Une autre jeune fille, dans les transports du désespoir, entra dans la salle du tribunal, en s'écriant: «Mes frères sont fusillés, vous venez de faire périr mon père, je n'ai plus de famille; que faire seule au monde? Je m'y déteste: mettez un terme à mon malheur; de grâce, faites-moi périr.» Elle était aux genoux des juges, en leur adressant cette prière. Ils ne purent rester insensibles à sa douleur, et la firent retirer.

On vit aussi des traits du plus généreux dévoûment. Des billets, dits papier obsidional, avaient été fabriqués pendant le siége dans l'imprimerie des frères Bruyset, et portaient la signature de l'aîné. Il fut dénoncé, et mis en jugement; mais, comme il était malade, son frère se présenta pour lui.
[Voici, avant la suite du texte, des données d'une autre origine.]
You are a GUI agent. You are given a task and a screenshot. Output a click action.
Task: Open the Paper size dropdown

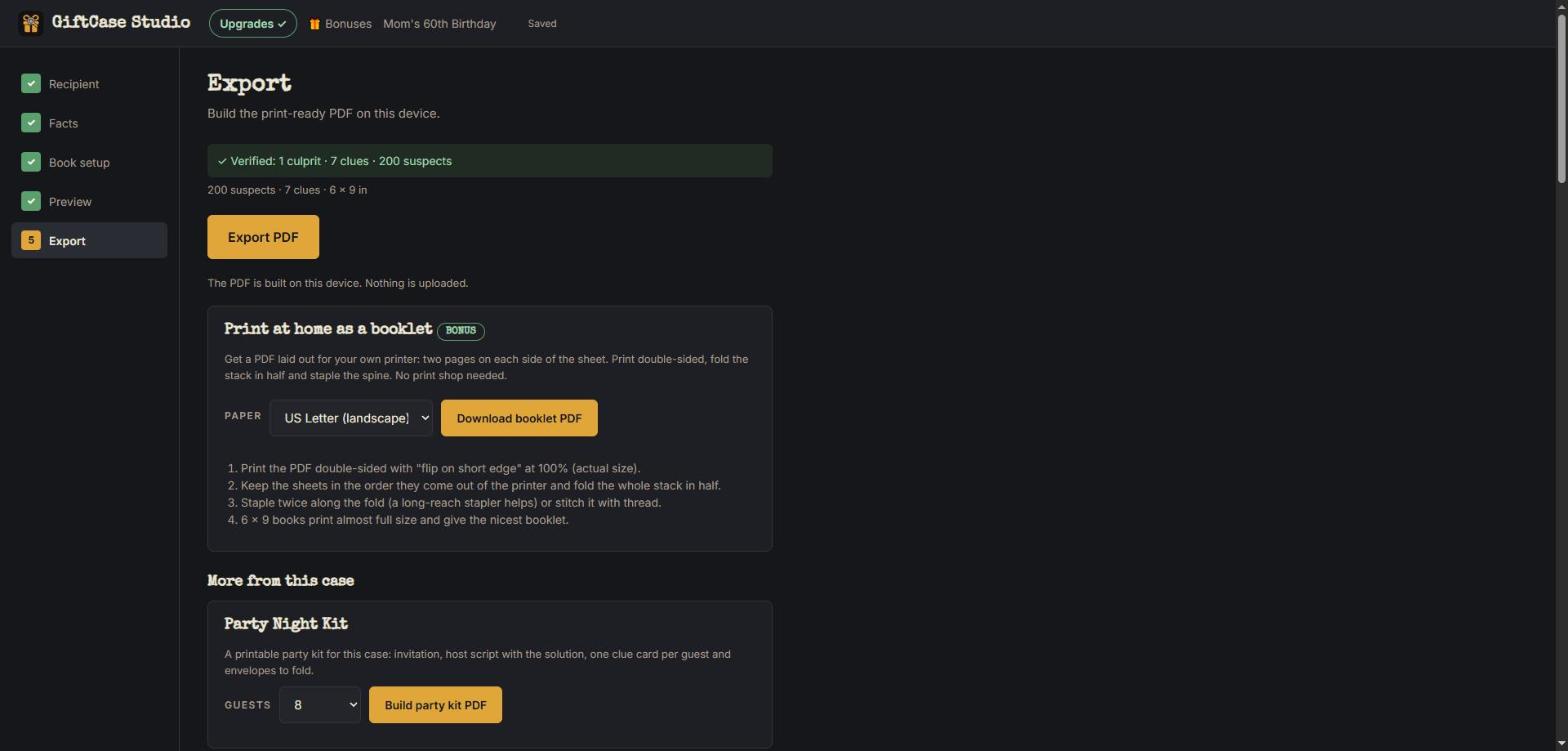(x=351, y=418)
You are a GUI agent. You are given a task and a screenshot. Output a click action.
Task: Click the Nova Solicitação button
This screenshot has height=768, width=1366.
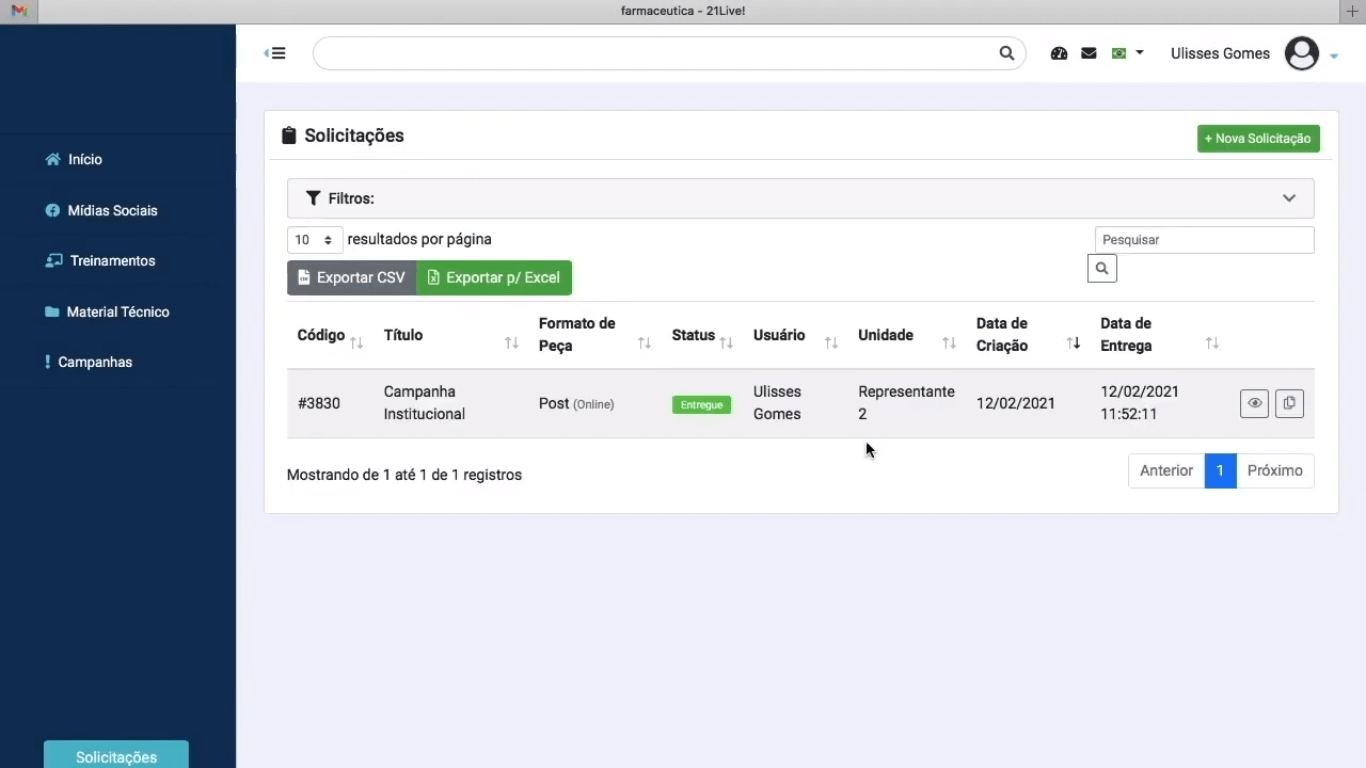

Quand on lui demanda si la signature portée sur les billets était bien la sienne, il se contenta de répondre, sans autre explication: «C'est bien la signature Bruyset!» et, par cette équivoque généreuse, sauva son frère, en se sacrifiant pour lui.

Un autre Lyonnais, nommé Badger, avait un frère malade des blessures qu'il avait reçues pendant le siége; il fut arrêté à sa place, et conduit en prison. Un mot, un seul mot pouvait lui sauver la vie; il se tut, fut condamné, et marcha gaîment au supplice.